RECORDS TO PROCESS —
--- --- ---
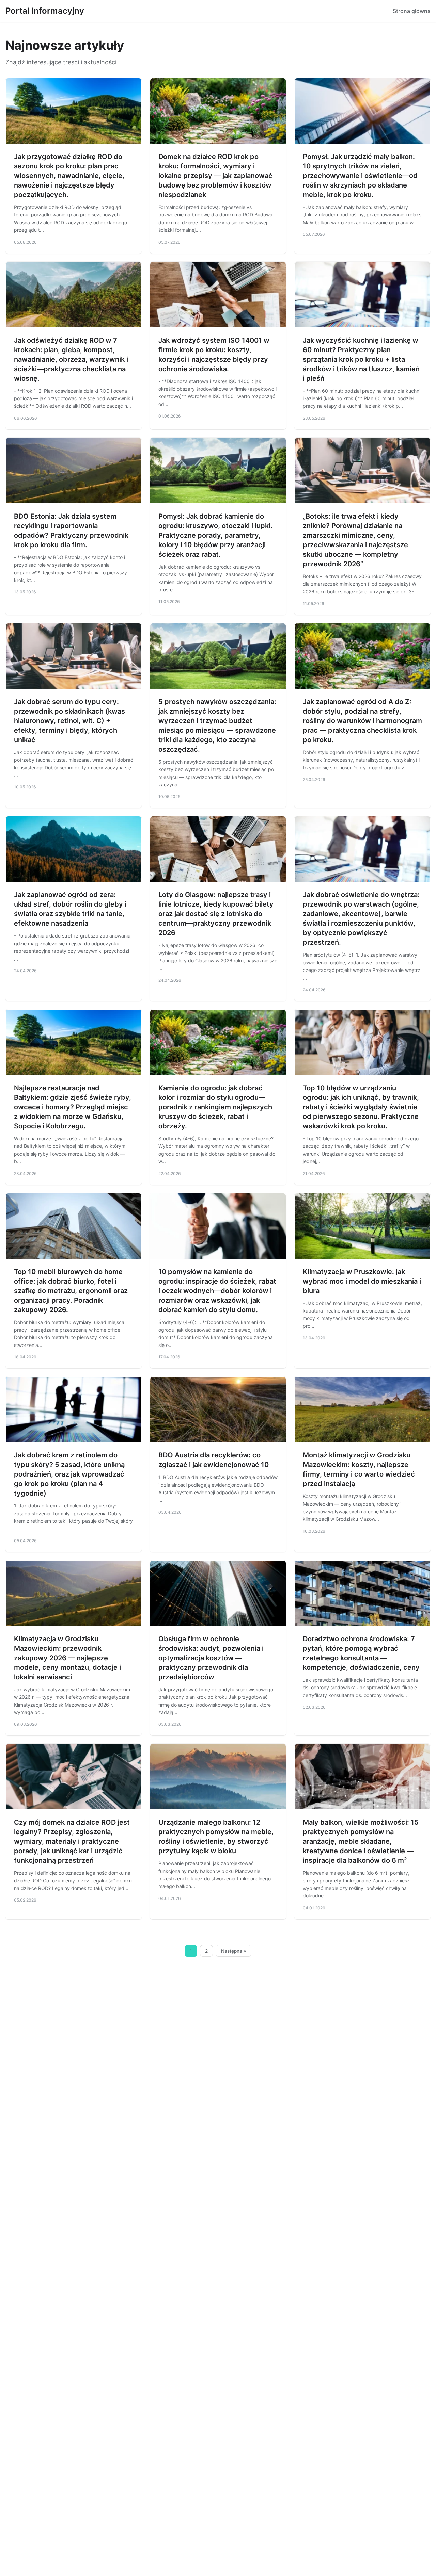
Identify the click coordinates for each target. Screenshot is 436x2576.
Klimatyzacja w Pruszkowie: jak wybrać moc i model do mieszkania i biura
--- --- ---
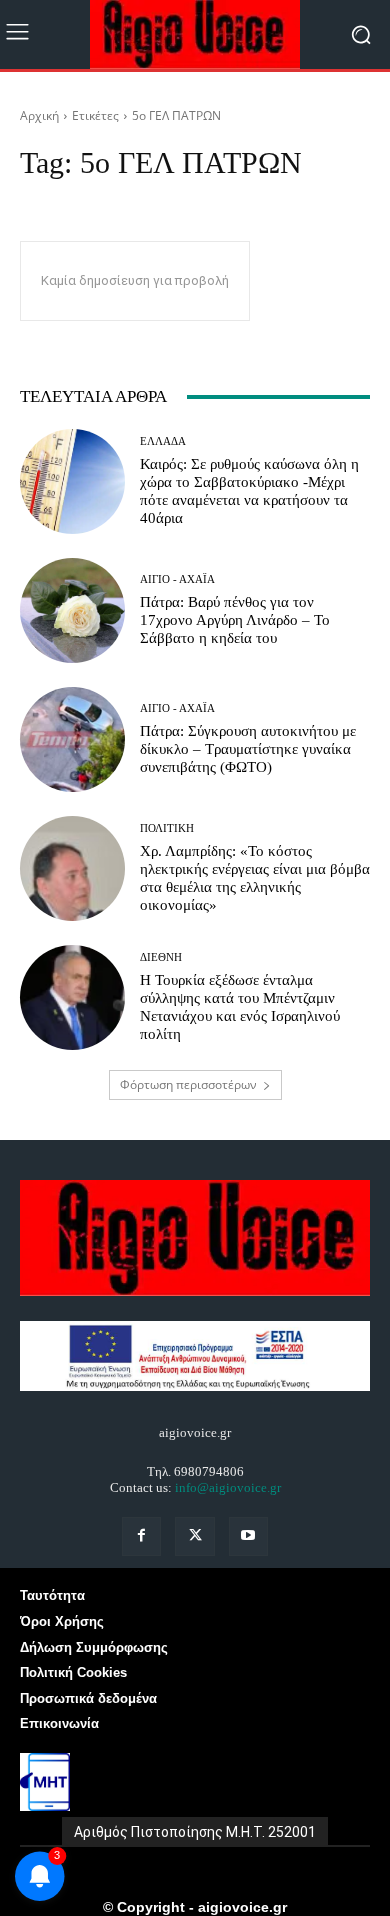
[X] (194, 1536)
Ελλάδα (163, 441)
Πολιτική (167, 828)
--- --- ---
TASK STATEMENT — In the entries above, please find the line with "Identify the click" and the line with "Klimatyzacja w Pruszkowie: jak", then write out exactly those two lines and every line between them, and nothing more.

WRITTEN RESPONSE —
Identify the click coordinates for each target. Screenshot is 436x2576.
Klimatyzacja w Pruszkowie: jak wybrać moc i model do mieszkania i biura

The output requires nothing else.